- **Directions**
1. In the essay on Heart of Darkness, what does the mizzen-mast that Marlow leans against resemble?
2. Reproduce the stretch of the Heart of Darkness essay from "Heart of Darkness, post-colonial" through "context as well.".

- **Provided text**
1863 words - 8 pages

Heart of Darkness, post-colonial novella by Joseph Conrad, can be interpreted in many ways. Some may read it as colonial fiction, portraying the dark side of colonialism and how the European exploit the African. Some may read it as Modernist fiction. Marlow’s exotic adventure to Africa is his journey to meet his real self, which is his subconscious. The “Heart” of “Darkness” is unknown to most of us, yet Marlow manages to see the mystery of man’s spiritual life. However, Marlow and Kurtz’ discovering selves can be interpreted in Buddhist context as well.
The description of Marlow is mentioned three times throughout the book: twice at the beginning and once at the end. At the opening of the story, Marlow is described that “He sat cross-legged right aft, leaning against the mizzen-mast. He had sunken cheeks, a yellow complexion, a straight back, an ascetic aspect, and, with his arm dropped, the palm of hands outwards, resemble an idol” (page 2). The characteristic of Marlow in the description is similar to Buddha in many ways. Firstly, “an ascetic aspect” of Marlow is one of the most important principles of Buddhist practice. The Buddhist believes that self-discipline can help people get less distracted from worldly pleasure, the biggest obstacle for enlightenment. His self-discipline will prepare the reader for Marlow’s rejection of worldly pleasure later. Secondly, his posture represents the Buddha at the moment of enlightenment. Although Conrad does not specify the name of an idol, the reader can definitely relate his posture to Buddha statue. The most common iconic image of Buddha is “Bhumi-Sparsha Mudra” or “The Earth-Witness Mudra”, a posture of Buddha defeating Mara in the night before his enlightenment. Lastly, the mizzen-mast Marlow leans resembles the Bhodi tree, the tree of wisdom in Buddhism that the Buddha leans when he is enlightened.

- **Source data**
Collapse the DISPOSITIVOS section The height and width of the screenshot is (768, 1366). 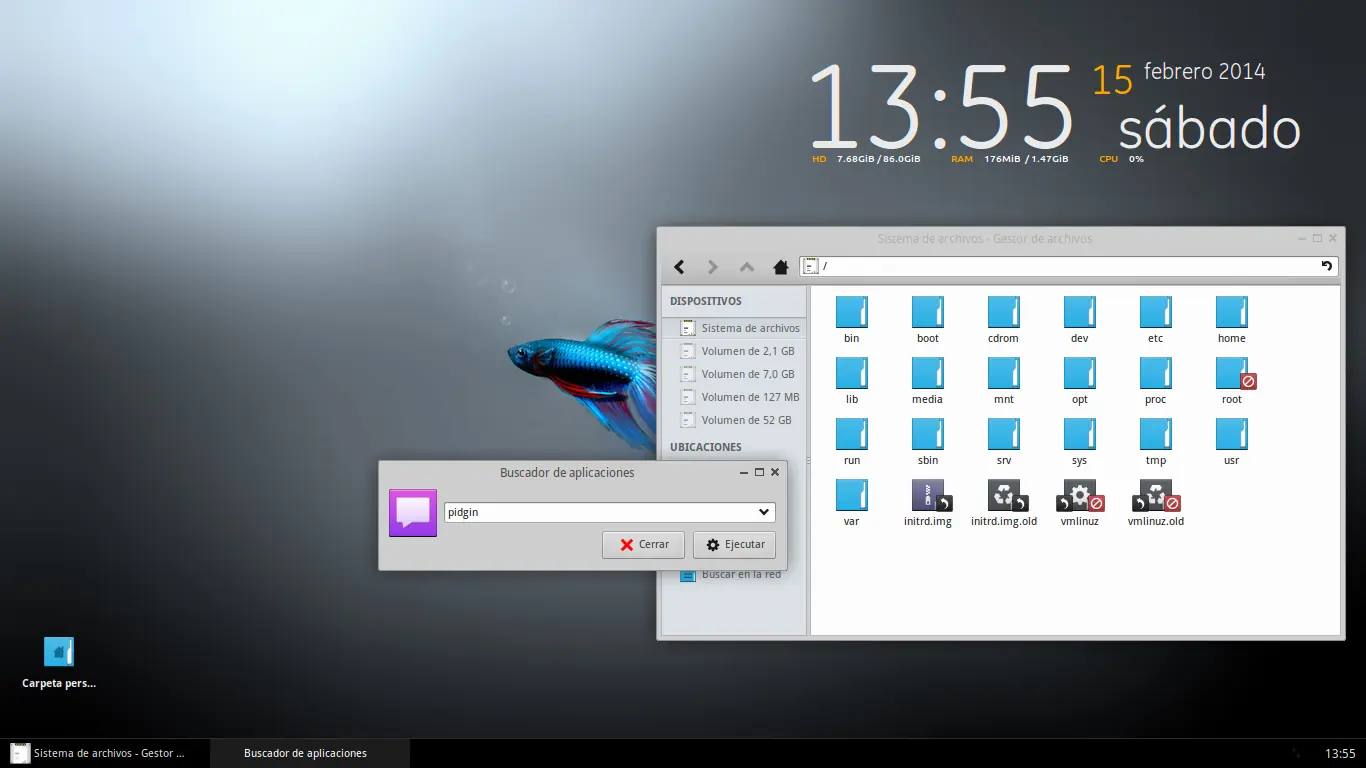706,301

- **Replies**
1. The Bhodi tree, the tree of wisdom in Buddhism.

2.
Heart of Darkness, post-colonial novella by Joseph Conrad, can be interpreted in many ways. Some may read it as colonial fiction, portraying the dark side of colonialism and how the European exploit the African. Some may read it as Modernist fiction. Marlow’s exotic adventure to Africa is his journey to meet his real self, which is his subconscious. The “Heart” of “Darkness” is unknown to most of us, yet Marlow manages to see the mystery of man’s spiritual life. However, Marlow and Kurtz’ discovering selves can be interpreted in Buddhist context as well.